By Dr Tristan Jenkinson
Introduction
In this series I am looking at the importance of data that is not present. In the previous two articles, I have looked at the use of timelines in identifying missing data, reasons that data from some sources may appear to be missing and considered potential steps to take or alternative locations that may contain that missing data. You can find part one here, and part two here.
In this article, I wanted to look at something a little different – a case study specifically focussed on missing file metadata. I cover the steps that were taken, what was found, and the potential dangers of misinterpretation.
This case study is based on a real life litigation case that I worked on a number of years ago. Due to the forensic analysis performed, there is some technical content in this article, though I have tried to keep this at a high level to keep this article accessible.
The Matter
Our client was involved in litigation, and had received a Microsoft Word document from opposing counsel via email. The file supported the opposition’s case, and they sought to rely upon it. Our client had concerns over the authenticity of the file, especially as it was disclosed late. Our clients perspective was reinforced when they opened a copy of the file, and found it missing a lot of metadata that they would have expected to see, including the creation date.
The client asked me to preserve and investigate the file to find out if there was evidence that could identify if the file was authentic or not.
Initial Checks
Once a copy of the original email received (including the attachment) had been forensically preserved, I wanted to take a look and check what the client had seen.
As a “quick and dirty” test, I took a copy of the email, opened a copy of the Word document, and opened up the document properties. They showed what the client had described with very minimal metadata present. For example there were no values for:
- Title
- Tags
- Comments
- Last Modified Date
- Last Printed Date
- Author
- Last Modified By
There was a value present for the Created Date, reporting the date and time at which I opened the file. This would be expected if the value was not present when the file was opened, suggesting that this too was not actually present in the version of the file provided.
Looking Deeper
The particular file that I was analysing was a .docx file. This means that it was in Microsoft’s Office Open XML (OOXML) format. This is the format that Microsoft have been using from Office 2007 and relates to content from Excel, Word and PowerPoint files (.xlsx, .docx and .pptx respectively).

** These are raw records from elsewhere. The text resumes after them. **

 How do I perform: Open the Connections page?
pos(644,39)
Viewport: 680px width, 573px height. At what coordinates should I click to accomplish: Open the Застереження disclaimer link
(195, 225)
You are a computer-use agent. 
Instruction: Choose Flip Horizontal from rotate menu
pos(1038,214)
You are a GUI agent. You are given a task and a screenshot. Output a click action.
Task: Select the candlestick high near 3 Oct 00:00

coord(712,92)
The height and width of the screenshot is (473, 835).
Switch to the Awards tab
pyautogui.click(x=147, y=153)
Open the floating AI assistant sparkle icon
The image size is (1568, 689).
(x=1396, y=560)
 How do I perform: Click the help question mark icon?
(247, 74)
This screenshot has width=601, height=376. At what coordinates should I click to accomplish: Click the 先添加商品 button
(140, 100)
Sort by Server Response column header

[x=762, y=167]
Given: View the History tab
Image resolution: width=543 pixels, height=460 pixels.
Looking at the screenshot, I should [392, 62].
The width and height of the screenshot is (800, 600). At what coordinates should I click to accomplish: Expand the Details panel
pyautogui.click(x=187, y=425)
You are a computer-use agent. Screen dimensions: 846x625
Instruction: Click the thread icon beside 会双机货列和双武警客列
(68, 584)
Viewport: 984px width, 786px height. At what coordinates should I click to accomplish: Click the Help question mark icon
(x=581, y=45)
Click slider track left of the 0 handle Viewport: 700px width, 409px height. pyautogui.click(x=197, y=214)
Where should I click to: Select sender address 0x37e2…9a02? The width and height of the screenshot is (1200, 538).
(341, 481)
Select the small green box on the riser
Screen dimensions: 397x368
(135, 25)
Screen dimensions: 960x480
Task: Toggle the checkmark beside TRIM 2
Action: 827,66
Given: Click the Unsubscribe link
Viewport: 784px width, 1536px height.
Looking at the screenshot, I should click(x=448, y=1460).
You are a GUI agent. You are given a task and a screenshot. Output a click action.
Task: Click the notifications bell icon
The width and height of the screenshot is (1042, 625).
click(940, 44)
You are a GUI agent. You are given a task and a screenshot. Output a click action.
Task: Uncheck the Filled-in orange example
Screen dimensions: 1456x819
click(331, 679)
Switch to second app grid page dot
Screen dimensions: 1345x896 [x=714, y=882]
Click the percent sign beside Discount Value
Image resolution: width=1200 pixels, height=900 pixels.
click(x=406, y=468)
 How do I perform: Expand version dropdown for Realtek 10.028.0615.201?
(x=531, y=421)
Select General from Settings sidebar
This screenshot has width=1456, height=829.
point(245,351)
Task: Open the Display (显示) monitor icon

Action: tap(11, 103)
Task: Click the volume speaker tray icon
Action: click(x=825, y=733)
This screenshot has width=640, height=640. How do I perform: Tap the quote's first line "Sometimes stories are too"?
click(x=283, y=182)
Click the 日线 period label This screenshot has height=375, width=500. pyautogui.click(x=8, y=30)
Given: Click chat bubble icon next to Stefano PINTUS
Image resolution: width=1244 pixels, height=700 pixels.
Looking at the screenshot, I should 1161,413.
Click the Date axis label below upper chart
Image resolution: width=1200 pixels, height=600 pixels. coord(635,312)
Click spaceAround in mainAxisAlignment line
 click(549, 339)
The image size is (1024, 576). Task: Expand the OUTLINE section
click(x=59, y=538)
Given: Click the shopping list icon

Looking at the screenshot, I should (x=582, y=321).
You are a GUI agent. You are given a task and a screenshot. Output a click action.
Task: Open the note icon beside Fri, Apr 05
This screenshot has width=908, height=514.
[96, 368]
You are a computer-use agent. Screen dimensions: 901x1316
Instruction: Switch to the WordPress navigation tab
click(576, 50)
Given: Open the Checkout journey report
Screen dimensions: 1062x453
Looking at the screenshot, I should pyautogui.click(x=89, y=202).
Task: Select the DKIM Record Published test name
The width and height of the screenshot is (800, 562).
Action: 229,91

The format is well documented and can be found at (for example) https://www.ecma-international.org/publications-and-standards/standards/ecma-376/.
At the basic level, Microsoft’s OOXML files are really zip files containing a folder structure of content stored in .xml files. You can even change the file extension of a .docx Word document to .zip, and open that zip file to see the folder structure and embedded xml files.
There are typically two main files in the OOXML structure which contain the majority of the metadata, these are “app.xml” and “core.xml” and sit in a folder called “docProps” (Document Properties) within the zip structure of an OOXML file. It is content from these two files that is displayed in the internal Microsoft Word Properties section.
App.xml
The app.xml file typically contains statistical information about the file itself, for example the number of words, pages, characters etc. As the name suggests, it also contains information about the application (and the version number) that was used to generate the file.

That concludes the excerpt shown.